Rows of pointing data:
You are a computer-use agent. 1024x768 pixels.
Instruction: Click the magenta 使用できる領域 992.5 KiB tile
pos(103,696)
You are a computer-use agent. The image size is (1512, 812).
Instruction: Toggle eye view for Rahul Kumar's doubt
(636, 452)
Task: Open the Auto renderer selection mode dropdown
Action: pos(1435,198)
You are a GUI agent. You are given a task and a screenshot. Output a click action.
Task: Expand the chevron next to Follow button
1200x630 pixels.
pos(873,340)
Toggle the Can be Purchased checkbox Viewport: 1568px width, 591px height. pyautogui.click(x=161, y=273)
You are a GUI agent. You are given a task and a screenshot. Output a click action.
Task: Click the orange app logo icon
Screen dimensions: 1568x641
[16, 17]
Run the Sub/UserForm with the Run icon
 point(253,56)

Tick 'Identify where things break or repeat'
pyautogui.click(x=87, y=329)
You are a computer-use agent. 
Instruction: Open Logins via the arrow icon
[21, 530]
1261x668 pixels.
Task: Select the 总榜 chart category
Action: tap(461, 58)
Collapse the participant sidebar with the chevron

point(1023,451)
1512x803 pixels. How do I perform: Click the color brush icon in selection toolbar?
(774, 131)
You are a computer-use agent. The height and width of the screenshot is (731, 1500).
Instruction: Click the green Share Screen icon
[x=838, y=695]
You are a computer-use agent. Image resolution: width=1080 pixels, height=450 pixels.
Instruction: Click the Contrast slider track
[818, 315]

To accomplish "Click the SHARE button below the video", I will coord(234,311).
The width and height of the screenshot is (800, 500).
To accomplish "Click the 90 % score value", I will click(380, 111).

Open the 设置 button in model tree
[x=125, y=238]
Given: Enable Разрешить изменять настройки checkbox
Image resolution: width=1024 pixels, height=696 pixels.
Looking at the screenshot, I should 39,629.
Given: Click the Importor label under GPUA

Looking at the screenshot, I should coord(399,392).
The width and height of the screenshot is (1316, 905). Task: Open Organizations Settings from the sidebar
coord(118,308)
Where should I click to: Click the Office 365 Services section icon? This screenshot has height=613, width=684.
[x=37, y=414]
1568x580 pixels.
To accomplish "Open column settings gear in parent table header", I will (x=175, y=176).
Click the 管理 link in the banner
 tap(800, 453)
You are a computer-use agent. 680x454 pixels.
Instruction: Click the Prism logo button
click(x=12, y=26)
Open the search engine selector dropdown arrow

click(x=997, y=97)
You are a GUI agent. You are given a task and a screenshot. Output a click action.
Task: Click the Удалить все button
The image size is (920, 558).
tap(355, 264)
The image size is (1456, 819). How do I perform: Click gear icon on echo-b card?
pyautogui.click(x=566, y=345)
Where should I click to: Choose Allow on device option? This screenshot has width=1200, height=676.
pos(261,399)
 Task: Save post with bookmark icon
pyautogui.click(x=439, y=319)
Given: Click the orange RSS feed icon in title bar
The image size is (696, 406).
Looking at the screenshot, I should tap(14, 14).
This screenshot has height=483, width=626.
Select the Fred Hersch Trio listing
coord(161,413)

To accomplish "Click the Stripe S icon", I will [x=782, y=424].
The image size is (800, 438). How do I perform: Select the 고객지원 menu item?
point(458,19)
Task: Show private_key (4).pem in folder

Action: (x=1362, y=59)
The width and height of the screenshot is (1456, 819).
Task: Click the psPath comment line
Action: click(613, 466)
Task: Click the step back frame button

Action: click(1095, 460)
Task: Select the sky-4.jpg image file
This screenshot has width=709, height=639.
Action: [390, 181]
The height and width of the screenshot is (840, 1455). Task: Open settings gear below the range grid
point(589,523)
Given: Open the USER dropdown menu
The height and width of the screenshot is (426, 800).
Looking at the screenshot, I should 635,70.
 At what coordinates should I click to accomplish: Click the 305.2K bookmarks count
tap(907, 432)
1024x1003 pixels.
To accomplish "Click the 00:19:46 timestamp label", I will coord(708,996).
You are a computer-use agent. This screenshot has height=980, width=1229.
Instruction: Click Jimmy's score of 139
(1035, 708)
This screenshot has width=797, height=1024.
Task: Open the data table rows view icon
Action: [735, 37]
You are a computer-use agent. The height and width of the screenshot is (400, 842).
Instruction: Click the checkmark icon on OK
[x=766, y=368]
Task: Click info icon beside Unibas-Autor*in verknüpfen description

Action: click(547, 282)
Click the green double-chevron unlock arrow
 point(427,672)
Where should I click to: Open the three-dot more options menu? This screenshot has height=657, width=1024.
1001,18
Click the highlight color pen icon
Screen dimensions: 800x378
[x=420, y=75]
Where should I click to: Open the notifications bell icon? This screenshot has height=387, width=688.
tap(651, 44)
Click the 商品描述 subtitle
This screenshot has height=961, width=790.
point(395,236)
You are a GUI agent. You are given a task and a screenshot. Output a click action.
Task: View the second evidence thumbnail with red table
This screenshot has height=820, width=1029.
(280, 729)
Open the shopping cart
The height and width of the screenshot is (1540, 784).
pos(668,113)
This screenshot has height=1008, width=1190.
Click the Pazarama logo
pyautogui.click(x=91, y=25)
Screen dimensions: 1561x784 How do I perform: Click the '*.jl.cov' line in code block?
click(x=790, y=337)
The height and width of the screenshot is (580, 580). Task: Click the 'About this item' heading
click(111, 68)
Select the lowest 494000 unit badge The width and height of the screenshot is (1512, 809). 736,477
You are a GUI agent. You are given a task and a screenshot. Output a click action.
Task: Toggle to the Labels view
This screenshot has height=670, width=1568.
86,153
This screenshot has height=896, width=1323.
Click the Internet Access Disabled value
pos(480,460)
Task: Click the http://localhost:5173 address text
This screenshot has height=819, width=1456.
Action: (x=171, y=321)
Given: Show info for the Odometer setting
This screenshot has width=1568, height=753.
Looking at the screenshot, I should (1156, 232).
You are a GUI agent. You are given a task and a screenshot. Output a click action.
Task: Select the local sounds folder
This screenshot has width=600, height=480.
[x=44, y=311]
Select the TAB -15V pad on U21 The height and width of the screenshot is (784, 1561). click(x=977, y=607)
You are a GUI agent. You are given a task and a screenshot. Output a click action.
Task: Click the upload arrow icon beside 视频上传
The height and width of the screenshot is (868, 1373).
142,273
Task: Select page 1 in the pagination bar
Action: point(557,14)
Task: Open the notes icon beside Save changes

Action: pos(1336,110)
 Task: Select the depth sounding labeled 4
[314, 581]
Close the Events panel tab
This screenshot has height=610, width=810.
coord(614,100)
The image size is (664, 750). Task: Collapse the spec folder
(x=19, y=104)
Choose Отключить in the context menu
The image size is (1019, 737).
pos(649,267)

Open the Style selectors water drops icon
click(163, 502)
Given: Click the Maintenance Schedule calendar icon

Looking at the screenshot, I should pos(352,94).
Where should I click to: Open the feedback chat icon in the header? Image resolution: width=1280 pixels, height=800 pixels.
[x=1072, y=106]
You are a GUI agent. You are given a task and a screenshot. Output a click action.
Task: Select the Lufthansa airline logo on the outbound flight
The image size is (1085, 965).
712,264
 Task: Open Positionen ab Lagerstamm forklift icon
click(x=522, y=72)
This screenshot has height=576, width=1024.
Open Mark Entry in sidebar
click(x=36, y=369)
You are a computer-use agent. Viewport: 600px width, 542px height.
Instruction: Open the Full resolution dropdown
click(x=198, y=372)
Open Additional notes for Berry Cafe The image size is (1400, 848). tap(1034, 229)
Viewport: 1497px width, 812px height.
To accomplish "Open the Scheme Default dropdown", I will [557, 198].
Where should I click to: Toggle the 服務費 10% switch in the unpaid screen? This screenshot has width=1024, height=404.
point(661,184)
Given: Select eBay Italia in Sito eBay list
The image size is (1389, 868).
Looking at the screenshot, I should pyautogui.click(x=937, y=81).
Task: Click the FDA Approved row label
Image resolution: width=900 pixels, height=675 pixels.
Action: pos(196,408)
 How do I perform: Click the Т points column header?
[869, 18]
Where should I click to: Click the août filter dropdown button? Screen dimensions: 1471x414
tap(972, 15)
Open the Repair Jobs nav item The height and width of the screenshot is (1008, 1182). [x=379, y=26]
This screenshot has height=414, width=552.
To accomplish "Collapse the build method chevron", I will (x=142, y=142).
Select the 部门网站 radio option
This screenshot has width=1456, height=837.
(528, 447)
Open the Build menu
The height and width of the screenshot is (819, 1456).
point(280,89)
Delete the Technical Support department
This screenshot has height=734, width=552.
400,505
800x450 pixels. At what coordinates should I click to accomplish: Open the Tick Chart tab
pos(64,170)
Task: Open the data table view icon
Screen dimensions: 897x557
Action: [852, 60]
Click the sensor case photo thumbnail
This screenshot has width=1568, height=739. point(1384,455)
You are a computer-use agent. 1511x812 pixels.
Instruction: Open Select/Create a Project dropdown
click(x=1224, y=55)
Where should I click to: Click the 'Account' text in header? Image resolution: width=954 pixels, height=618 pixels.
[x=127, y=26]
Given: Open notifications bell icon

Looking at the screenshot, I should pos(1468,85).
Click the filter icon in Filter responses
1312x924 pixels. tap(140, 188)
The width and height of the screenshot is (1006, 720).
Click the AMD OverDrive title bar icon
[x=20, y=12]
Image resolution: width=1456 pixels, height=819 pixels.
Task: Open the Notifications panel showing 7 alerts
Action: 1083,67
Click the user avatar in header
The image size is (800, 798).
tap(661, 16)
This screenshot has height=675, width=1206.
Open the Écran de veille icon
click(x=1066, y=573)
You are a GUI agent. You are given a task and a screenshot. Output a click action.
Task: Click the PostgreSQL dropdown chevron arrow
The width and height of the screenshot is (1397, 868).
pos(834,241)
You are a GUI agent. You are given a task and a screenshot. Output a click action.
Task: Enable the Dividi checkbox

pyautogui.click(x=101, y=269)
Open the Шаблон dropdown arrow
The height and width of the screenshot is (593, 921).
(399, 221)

[Required task]:
Turn part of the material into a numbered list with blank lines omitted. Begin at the line containing "is (731, 1500)." and stop after the line containing "pyautogui.click(x=439, y=319)".

[Solution to the exercise]:
1. You are a computer-use agent. The height and width of the screenshot is (731, 1500).
2. Instruction: Click the green Share Screen icon
3. [x=838, y=695]
4. You are a computer-use agent. Image resolution: width=1080 pixels, height=450 pixels.
5. Instruction: Click the Contrast slider track
6. [818, 315]
7. To accomplish "Click the SHARE button below the video", I will coord(234,311).
8. The width and height of the screenshot is (800, 500).
9. To accomplish "Click the 90 % score value", I will click(380, 111).
10. Open the 设置 button in model tree
11. [x=125, y=238]
12. Given: Enable Разрешить изменять настройки checkbox
13. Image resolution: width=1024 pixels, height=696 pixels.
14. Looking at the screenshot, I should 39,629.
15. Given: Click the Importor label under GPUA
16. Looking at the screenshot, I should coord(399,392).
17. The width and height of the screenshot is (1316, 905). Task: Open Organizations Settings from the sidebar
18. coord(118,308)
19. Where should I click to: Click the Office 365 Services section icon? This screenshot has height=613, width=684.
20. [x=37, y=414]
21. 1568x580 pixels.
22. To accomplish "Open column settings gear in parent table header", I will (x=175, y=176).
23. Click the 管理 link in the banner
24.  tap(800, 453)
25. You are a computer-use agent. 680x454 pixels.
26. Instruction: Click the Prism logo button
27. click(x=12, y=26)
28. Open the search engine selector dropdown arrow
29. click(x=997, y=97)
30. You are a GUI agent. You are given a task and a screenshot. Output a click action.
31. Task: Click the Удалить все button
32. The image size is (920, 558).
33. tap(355, 264)
34. The image size is (1456, 819). How do I perform: Click gear icon on echo-b card?
35. pyautogui.click(x=566, y=345)
36. Where should I click to: Choose Allow on device option? This screenshot has width=1200, height=676.
37. pos(261,399)
38.  Task: Save post with bookmark icon
39. pyautogui.click(x=439, y=319)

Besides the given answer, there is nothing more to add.